I was going to hold out on ya’ll until December to drop this blockbuster series. But I realized people want BANGERS. They want HITS. And they want them NOW.
Kanye West doesn’t just sit on an album until December because he thinks it’s the right “time” to drop.
No; he calls up Ty Dolla $ign and says let’s assign some damn quota.
You can delay your gratification in other areas of life, BUT THE METRICS SHALL NOT WAIT!
Part I: Designing Rep Comp Plans
Who’s involved in comp plan design
Getting the split right: Base vs Variable
Quota to OTE ratio
Baselining achievement
Accelerators
Paying sales managers
A case study: Salesforce’s early comp plans
What counts as a booking?
Comp plan flaws
Part II: The Art and Science of SPIFFS
Why do spiffs succeed or fail?
When’s the best time to run a spiff?
How should you structure spiffs?
What do common rewards look like?
Part III: Commission Stack Benchmarking
What percentage should an Account Exec (AE) make on a deal?
How much should the rep’s manager, SE, and BDR make?
What does a “good” total commission stack look like?

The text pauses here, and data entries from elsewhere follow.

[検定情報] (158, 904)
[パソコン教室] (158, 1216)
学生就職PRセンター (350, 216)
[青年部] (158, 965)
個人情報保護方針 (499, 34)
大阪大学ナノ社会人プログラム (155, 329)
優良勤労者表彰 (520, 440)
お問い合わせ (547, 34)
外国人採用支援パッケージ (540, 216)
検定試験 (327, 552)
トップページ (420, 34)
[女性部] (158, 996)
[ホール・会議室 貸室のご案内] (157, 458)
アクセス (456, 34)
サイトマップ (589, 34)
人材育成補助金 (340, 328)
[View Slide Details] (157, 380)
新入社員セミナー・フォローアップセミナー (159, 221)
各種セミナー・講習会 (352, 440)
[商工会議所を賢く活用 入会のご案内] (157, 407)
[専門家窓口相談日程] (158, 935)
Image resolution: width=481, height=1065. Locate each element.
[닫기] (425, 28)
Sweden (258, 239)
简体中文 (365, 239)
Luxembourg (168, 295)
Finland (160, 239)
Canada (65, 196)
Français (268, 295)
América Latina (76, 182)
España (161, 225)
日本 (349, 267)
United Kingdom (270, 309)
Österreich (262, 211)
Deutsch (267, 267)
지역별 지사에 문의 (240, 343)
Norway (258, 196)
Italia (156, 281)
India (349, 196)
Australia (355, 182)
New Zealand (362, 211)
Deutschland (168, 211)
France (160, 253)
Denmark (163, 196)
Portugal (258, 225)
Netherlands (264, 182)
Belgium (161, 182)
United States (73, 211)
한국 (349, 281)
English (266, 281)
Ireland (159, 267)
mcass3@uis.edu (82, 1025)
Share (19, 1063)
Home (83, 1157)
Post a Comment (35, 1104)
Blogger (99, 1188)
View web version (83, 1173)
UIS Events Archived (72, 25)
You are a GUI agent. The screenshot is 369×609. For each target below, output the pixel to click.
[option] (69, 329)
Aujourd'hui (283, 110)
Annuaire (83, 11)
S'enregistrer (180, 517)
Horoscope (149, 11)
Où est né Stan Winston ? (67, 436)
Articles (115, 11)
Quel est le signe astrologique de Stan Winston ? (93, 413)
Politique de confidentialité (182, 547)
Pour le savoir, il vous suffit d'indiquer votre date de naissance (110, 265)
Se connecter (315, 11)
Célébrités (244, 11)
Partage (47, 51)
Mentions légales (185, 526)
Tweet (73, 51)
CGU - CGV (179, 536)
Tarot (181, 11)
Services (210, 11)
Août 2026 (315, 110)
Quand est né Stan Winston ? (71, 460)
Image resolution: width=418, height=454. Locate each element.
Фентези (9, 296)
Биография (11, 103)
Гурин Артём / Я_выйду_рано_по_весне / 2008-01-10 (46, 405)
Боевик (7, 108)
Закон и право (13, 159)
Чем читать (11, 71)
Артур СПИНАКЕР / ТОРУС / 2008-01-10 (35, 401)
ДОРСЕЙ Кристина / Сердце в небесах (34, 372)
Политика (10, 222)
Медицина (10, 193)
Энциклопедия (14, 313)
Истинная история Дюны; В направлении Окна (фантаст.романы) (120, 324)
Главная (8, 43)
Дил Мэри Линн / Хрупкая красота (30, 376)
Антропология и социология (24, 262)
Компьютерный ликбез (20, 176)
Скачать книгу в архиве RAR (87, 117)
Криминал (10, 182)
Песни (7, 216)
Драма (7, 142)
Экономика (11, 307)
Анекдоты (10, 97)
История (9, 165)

Does this differ based on pricing model?
Comp Plan Design
There are three parties involved in designing rep comp plans:
People Operations - Market comp benchmarking
What’s competitive for talent?
FP&A - Guard rails
What are we trying to achieve from a topline perspective, and what are we willing to spend to get there?
RevOps - Ground game
What will actually motivate and drive the right behavior on the ground when it comes to rep activity?
All three parties need to have a firm understanding of the organization’s high level goals and how the company monetizes its product. And they need to be consistent when they communicate objectives to reps so they can manage their time accordingly.
Getting the split right
The technology account executive is typically on a 50/50 plan.
When you get outside of concentric circles of sales supporting roles, a Sales Development Rep may be 65 base / 35 variable.
An account manager might carry a hybrid quota of existing customers plus new customers. And maybe it’s 55% or 60% base.
If you are a people manager of account executives you will still be close to 50/50, but measured against a more forgiving plan (more on that below)
The atomic unit of any sales org is the Account Executive. And at most software companies they are looking at 50/50 base variable.
For example: Take a $100K base salary which is guaranteed. So if you hit right on your quota / plan / target you would expect another $100K.
Ratio
So what should a rep’s quota be relative to their pay? That, my friends, is the million dollar question.